AIM OF THE TASK
Your job is to set down the stretch of entries that opens with the line containing "Image resolution: width=163, height=2576." and closes with the line containing "Real Estate (17, 27)". Keep both end lines, copy each exactly, and add nothing.

[[ INPUT DATA, beginning ]]

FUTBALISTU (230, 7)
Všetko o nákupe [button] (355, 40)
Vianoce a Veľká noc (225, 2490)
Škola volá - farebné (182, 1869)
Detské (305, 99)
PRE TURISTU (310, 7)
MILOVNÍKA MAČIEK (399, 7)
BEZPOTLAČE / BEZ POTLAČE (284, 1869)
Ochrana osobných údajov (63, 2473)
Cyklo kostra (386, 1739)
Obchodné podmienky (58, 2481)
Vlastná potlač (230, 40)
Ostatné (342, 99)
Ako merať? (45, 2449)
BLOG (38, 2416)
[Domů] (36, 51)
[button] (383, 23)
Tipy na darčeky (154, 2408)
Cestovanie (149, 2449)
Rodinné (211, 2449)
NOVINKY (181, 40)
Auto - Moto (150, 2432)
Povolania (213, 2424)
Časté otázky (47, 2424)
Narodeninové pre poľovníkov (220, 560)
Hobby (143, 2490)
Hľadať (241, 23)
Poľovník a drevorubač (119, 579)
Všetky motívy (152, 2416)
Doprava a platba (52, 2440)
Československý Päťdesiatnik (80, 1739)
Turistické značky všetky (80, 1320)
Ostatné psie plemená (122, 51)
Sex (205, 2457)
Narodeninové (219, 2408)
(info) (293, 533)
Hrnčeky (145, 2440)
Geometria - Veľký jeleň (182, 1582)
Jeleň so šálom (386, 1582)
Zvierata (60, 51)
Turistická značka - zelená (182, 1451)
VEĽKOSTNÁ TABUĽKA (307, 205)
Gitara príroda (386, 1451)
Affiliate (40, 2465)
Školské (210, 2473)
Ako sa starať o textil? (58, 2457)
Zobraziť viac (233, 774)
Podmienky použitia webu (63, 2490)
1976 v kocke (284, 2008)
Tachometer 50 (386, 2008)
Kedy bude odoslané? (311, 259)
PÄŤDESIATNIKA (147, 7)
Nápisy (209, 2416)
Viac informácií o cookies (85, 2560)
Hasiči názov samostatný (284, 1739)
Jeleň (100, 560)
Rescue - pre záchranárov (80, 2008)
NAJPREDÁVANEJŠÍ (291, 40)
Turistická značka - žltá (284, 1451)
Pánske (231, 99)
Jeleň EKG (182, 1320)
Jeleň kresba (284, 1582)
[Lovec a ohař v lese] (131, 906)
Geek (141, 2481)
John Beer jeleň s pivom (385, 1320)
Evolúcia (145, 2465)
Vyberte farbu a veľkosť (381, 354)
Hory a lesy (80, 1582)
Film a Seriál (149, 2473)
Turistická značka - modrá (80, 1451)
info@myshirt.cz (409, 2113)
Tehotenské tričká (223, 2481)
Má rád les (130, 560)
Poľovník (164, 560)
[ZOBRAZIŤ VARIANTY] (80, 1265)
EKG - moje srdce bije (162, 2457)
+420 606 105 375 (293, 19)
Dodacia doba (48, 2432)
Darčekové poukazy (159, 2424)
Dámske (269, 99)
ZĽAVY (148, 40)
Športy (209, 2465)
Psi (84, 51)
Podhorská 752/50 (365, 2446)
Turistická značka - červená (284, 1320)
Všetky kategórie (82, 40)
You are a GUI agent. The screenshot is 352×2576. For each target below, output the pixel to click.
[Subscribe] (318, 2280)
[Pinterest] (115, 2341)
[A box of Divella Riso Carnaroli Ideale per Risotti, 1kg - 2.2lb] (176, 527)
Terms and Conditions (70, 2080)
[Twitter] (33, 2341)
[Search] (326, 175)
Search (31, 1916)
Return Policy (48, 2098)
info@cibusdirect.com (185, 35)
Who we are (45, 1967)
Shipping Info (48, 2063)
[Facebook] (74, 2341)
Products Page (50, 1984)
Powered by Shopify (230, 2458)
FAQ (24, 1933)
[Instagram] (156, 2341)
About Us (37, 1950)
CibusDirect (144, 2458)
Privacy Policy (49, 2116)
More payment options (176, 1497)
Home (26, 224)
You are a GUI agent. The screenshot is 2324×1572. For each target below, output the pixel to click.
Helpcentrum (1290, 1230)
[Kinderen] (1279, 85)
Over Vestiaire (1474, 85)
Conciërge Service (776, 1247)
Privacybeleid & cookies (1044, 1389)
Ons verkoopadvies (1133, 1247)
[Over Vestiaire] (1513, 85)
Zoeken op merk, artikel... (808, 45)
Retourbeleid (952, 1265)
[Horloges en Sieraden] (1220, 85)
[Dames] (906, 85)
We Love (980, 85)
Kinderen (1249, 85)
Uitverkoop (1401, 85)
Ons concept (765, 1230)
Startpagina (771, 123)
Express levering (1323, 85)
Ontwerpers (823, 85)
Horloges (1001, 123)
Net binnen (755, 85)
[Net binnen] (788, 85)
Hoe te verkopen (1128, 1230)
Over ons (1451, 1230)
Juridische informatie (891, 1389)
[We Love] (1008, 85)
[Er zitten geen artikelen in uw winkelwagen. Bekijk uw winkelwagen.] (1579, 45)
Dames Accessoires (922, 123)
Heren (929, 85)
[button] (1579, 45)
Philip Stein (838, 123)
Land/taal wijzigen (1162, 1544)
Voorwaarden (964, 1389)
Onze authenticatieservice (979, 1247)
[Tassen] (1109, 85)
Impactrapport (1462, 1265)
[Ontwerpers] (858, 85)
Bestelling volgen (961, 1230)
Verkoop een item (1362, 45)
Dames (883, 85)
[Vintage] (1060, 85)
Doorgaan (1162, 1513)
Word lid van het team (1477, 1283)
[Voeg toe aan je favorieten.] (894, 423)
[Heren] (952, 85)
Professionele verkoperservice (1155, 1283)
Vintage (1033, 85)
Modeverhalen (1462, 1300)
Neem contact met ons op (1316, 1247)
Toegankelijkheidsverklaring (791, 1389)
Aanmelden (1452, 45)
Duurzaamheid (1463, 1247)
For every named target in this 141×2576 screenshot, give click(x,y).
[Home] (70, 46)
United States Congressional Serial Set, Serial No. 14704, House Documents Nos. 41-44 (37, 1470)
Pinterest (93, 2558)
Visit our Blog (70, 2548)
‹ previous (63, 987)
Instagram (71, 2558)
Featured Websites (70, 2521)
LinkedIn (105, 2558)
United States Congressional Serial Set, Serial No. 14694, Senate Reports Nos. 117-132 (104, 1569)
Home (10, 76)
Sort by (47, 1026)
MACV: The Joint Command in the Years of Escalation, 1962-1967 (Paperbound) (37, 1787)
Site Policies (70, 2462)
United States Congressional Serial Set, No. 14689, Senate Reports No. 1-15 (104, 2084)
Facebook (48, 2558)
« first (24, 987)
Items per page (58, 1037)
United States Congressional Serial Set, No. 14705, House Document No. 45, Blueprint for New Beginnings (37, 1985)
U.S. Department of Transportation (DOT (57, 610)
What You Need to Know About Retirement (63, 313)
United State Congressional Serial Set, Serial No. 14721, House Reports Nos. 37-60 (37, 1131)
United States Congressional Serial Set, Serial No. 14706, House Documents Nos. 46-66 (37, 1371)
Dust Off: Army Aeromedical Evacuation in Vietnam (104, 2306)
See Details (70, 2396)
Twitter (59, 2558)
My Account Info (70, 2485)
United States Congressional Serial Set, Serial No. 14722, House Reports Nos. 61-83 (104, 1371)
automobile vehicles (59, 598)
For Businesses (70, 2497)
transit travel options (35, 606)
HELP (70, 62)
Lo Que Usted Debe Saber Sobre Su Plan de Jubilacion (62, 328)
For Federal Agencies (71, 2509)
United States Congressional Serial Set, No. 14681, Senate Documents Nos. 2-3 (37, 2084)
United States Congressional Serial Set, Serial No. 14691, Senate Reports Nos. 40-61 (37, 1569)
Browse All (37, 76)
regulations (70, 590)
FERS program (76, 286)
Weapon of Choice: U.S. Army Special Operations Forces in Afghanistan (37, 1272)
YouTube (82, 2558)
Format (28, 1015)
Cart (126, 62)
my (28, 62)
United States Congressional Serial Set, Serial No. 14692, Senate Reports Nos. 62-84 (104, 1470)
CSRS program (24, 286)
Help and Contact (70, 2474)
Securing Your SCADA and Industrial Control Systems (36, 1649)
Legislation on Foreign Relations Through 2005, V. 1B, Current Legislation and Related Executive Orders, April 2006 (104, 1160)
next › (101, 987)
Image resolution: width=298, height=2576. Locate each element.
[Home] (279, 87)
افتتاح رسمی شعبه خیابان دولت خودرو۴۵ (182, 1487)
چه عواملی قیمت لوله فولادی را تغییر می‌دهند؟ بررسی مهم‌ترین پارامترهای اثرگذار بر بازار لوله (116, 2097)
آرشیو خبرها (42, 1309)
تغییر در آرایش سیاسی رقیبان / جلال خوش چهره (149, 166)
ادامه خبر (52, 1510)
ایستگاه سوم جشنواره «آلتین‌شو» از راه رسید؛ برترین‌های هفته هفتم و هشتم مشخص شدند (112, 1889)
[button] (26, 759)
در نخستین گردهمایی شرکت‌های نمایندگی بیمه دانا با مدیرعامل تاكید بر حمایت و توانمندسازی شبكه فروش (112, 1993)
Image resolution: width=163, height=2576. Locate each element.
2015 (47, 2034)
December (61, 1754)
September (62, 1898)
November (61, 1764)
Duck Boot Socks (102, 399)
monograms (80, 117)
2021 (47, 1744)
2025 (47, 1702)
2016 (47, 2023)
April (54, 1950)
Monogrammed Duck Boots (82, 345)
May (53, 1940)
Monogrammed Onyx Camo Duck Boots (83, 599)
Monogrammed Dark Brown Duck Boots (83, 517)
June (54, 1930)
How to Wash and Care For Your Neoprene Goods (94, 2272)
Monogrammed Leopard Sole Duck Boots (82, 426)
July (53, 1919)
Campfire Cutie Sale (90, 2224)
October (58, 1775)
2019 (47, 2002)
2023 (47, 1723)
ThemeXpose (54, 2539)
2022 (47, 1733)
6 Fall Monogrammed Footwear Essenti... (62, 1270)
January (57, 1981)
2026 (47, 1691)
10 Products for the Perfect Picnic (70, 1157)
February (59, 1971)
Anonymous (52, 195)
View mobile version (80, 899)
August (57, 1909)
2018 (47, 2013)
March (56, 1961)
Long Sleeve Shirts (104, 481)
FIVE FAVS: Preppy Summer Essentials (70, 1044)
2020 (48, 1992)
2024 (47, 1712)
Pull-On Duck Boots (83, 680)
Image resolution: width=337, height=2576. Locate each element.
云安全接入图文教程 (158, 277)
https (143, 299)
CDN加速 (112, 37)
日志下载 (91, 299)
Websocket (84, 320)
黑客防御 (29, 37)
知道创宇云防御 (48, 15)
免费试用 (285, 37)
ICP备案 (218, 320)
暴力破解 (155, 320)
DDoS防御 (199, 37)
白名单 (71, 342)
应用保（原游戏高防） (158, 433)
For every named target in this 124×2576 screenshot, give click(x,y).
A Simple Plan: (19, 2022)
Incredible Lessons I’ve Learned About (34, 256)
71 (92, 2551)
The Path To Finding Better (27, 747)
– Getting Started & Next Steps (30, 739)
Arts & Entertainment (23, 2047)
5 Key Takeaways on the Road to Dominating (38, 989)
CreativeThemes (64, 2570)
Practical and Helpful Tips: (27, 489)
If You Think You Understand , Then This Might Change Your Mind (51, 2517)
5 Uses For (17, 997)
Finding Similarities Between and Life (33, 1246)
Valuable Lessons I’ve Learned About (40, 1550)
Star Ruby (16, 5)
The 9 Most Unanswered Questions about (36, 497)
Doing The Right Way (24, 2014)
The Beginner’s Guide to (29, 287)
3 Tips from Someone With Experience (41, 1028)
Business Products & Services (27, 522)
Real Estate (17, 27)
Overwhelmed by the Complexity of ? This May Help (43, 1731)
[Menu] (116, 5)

[[ INPUT DATA, end ]]

YOUR SOLUTION
Image resolution: width=163, height=2576. Locate each element.
2015 (47, 2034)
December (61, 1754)
September (62, 1898)
November (61, 1764)
Duck Boot Socks (102, 399)
monograms (80, 117)
2021 (47, 1744)
2025 (47, 1702)
2016 (47, 2023)
April (54, 1950)
Monogrammed Duck Boots (82, 345)
May (53, 1940)
Monogrammed Onyx Camo Duck Boots (83, 599)
Monogrammed Dark Brown Duck Boots (83, 517)
June (54, 1930)
How to Wash and Care For Your Neoprene Goods (94, 2272)
Monogrammed Leopard Sole Duck Boots (82, 426)
July (53, 1919)
Campfire Cutie Sale (90, 2224)
October (58, 1775)
2019 (47, 2002)
2023 (47, 1723)
ThemeXpose (54, 2539)
2022 (47, 1733)
6 Fall Monogrammed Footwear Essenti... (62, 1270)
January (57, 1981)
2026 (47, 1691)
10 Products for the Perfect Picnic (70, 1157)
February (59, 1971)
Anonymous (52, 195)
View mobile version (80, 899)
August (57, 1909)
2018 (47, 2013)
March (56, 1961)
Long Sleeve Shirts (104, 481)
FIVE FAVS: Preppy Summer Essentials (70, 1044)
2020 (48, 1992)
2024 (47, 1712)
Pull-On Duck Boots (83, 680)
Image resolution: width=337, height=2576. Locate each element.
云安全接入图文教程 (158, 277)
https (143, 299)
CDN加速 (112, 37)
日志下载 (91, 299)
Websocket (84, 320)
黑客防御 (29, 37)
知道创宇云防御 (48, 15)
免费试用 (285, 37)
ICP备案 (218, 320)
暴力破解 (155, 320)
DDoS防御 (199, 37)
白名单 (71, 342)
应用保（原游戏高防） (158, 433)
For every named target in this 124×2576 screenshot, give click(x,y).
A Simple Plan: (19, 2022)
Incredible Lessons I’ve Learned About (34, 256)
71 (92, 2551)
The Path To Finding Better (27, 747)
– Getting Started & Next Steps (30, 739)
Arts & Entertainment (23, 2047)
5 Key Takeaways on the Road to Dominating (38, 989)
CreativeThemes (64, 2570)
Practical and Helpful Tips: (27, 489)
If You Think You Understand , Then This Might Change Your Mind (51, 2517)
5 Uses For (17, 997)
Finding Similarities Between and Life (33, 1246)
Valuable Lessons I’ve Learned About (40, 1550)
Star Ruby (16, 5)
The 9 Most Unanswered Questions about (36, 497)
Doing The Right Way (24, 2014)
The Beginner’s Guide to (29, 287)
3 Tips from Someone With Experience (41, 1028)
Business Products & Services (27, 522)
Real Estate (17, 27)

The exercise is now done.